OA dogs treated with L-NIL showed a reduction in the size of osteophytes and a significant decrease in the severity of macroscopic and histologic cartilage lesions on both condyles and plateaus, compared with untreated OA dogs. L-NIL treatment also significantly decreased metalloprotease activity in cartilage. Immunohistochemical analysis revealed that the levels of chondrocyte apoptosis, caspase 3, and Bcl-2 were markedly increased in OA cartilage (P < 0.0001). A positive correlation between the levels of chondrocyte apoptosis and levels of caspase 3 was found (r = 0.54, P < 0.0001).

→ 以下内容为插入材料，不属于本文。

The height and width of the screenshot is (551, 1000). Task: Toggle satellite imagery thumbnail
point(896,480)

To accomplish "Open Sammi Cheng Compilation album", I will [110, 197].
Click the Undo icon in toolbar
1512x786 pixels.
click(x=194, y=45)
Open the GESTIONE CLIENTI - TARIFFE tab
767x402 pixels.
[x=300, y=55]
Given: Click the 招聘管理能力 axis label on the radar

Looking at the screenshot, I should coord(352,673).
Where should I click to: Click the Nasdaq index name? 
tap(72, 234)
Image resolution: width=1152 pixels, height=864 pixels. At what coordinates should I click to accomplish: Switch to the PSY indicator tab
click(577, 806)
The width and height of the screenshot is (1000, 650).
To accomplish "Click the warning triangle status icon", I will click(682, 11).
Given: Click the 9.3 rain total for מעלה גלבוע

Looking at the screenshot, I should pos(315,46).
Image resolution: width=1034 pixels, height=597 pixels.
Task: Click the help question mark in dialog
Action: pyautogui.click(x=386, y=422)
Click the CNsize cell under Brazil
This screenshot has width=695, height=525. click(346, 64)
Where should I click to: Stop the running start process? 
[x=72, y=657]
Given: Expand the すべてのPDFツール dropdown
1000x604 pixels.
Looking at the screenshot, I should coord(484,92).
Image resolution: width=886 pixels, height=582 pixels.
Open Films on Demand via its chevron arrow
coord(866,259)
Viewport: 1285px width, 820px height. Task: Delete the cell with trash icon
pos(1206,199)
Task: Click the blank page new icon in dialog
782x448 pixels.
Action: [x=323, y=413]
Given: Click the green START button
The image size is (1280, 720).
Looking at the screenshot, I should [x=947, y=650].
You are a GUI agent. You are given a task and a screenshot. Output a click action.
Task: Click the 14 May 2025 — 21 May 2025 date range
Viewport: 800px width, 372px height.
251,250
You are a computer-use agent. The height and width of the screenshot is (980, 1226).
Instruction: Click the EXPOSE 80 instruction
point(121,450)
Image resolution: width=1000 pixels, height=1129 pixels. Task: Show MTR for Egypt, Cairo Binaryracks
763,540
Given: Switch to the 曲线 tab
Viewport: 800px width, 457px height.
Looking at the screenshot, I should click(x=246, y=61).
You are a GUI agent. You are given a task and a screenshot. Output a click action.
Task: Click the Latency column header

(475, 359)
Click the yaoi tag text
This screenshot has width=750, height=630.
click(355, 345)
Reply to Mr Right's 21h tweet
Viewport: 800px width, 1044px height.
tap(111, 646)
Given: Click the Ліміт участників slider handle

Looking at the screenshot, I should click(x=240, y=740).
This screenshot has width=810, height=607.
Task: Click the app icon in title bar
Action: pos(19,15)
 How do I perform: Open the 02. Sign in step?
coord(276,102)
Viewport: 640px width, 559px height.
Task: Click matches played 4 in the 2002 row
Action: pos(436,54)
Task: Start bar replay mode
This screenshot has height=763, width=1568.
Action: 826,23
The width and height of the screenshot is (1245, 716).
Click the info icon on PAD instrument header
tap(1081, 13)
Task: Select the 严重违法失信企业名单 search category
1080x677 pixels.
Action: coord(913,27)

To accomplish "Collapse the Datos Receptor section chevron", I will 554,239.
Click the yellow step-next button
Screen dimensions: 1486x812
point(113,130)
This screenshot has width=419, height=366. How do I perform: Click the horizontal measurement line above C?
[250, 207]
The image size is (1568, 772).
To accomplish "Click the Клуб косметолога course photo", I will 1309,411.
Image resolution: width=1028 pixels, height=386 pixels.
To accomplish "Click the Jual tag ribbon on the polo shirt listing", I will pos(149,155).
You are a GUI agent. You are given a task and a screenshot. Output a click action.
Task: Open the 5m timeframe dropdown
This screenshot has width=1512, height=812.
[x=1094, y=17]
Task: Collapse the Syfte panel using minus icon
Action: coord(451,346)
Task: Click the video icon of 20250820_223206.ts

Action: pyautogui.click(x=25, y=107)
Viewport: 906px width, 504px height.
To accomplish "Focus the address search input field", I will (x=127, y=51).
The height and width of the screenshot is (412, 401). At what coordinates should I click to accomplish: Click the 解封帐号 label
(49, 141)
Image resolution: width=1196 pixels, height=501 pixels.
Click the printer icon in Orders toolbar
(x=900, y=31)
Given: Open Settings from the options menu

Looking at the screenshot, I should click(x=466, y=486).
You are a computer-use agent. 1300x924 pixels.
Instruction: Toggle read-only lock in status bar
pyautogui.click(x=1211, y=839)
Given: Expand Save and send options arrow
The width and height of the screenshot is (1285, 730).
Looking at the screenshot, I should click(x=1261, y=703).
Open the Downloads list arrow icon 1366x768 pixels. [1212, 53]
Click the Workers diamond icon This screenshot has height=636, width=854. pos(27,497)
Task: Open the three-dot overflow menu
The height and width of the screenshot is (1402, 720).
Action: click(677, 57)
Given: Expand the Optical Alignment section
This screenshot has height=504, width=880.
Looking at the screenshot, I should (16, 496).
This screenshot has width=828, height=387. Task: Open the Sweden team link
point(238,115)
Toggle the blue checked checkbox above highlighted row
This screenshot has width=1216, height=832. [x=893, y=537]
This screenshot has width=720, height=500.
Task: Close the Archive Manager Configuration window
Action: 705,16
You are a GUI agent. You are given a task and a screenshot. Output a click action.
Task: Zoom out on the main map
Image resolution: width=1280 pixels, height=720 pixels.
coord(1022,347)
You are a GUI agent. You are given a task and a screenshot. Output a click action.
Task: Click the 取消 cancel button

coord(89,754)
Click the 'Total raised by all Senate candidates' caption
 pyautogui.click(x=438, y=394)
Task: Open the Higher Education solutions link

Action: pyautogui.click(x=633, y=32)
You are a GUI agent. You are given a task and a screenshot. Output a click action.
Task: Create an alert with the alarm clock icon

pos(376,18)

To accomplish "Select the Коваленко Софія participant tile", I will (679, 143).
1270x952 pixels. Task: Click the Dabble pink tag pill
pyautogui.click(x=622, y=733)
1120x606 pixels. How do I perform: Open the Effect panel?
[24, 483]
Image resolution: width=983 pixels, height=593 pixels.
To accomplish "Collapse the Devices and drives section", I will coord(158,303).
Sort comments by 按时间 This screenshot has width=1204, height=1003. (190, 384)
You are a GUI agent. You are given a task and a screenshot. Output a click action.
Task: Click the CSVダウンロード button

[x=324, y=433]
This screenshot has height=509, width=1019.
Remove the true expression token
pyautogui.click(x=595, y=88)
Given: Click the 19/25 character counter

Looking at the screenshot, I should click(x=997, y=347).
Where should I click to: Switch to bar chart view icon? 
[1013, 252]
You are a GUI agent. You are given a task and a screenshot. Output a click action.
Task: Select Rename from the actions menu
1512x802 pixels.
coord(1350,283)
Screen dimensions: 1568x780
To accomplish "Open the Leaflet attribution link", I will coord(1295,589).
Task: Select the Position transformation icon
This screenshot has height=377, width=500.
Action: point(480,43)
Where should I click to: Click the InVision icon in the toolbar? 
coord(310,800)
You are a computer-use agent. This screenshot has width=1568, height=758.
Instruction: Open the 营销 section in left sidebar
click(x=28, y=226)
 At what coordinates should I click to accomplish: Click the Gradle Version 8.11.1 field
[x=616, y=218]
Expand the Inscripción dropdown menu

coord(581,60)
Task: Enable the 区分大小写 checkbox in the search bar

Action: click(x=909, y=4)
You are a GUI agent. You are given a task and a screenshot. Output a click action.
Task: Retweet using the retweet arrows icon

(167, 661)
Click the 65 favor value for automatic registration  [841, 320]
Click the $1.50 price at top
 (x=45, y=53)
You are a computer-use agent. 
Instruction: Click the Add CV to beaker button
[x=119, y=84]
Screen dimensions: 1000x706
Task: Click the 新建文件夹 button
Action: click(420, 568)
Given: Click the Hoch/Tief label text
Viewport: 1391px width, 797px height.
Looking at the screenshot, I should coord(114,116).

OA dogs treated with the higher dosage L-NIL showed significantly reduced levels of chondrocyte apoptosis (P < 0.003) and caspase 3 (P < 0.04), but no effect on the increased level of Bcl-2 was demonstrated.

CONCLUSION

This study shows that L-NIL reduces the progression of experimental OA. This effect could be related to a reduced level of chondrocyte apoptosis and is likely mediated by a decrease in the level of caspase 3 activity. A sparing effect of L-NIL on the increased level of Bcl-2 may also be a contributing factor.

摘要

目的

评估诱导型一氧化氮合酶选择性抑制剂N-亚氨基乙基-L-赖氨酸（L-NIL）在实验性犬骨关节炎（OA）模型中对结构损伤进展的体内治疗效果，并探讨L-NIL对软骨细胞凋亡水平以及凋亡现象中涉及的重要蛋白质（即半胱天冬酶3（诱导剂）和Bcl-2（抑制剂））水平的影响。

方法

通过切断前交叉韧带建立OA模型。将犬分为4个实验组：未手术且未接受治疗的犬（对照组）、接受安慰剂治疗的手术（OA）犬、每天口服10mg/kg L-NIL的OA犬以及每天口服1.0mg/kg L-NIL的OA犬。在两个L-NIL组中，治疗均在手术后立即开始。OA犬在术后12周处死。

结果

与未治疗的OA犬相比，用L-NIL治疗的OA犬骨赘大小减小，髁和平台的宏观和组织学软骨损伤严重程度显著降低。L-NIL治疗还显著降低了软骨中的金属蛋白酶活性。免疫组织化学分析显示，OA软骨中软骨细胞凋亡、半胱天冬酶3和Bcl-2水平显著升高（P<0.0001）。发现软骨细胞凋亡水平与半胱天冬酶3水平呈正相关（r=0.54，P<0.0001）。用较高剂量L-NIL治疗的OA犬软骨细胞凋亡水平（P<0.003）和半胱天冬酶3水平（P<0.04）显著降低，但对升高的Bcl-2水平未显示出影响。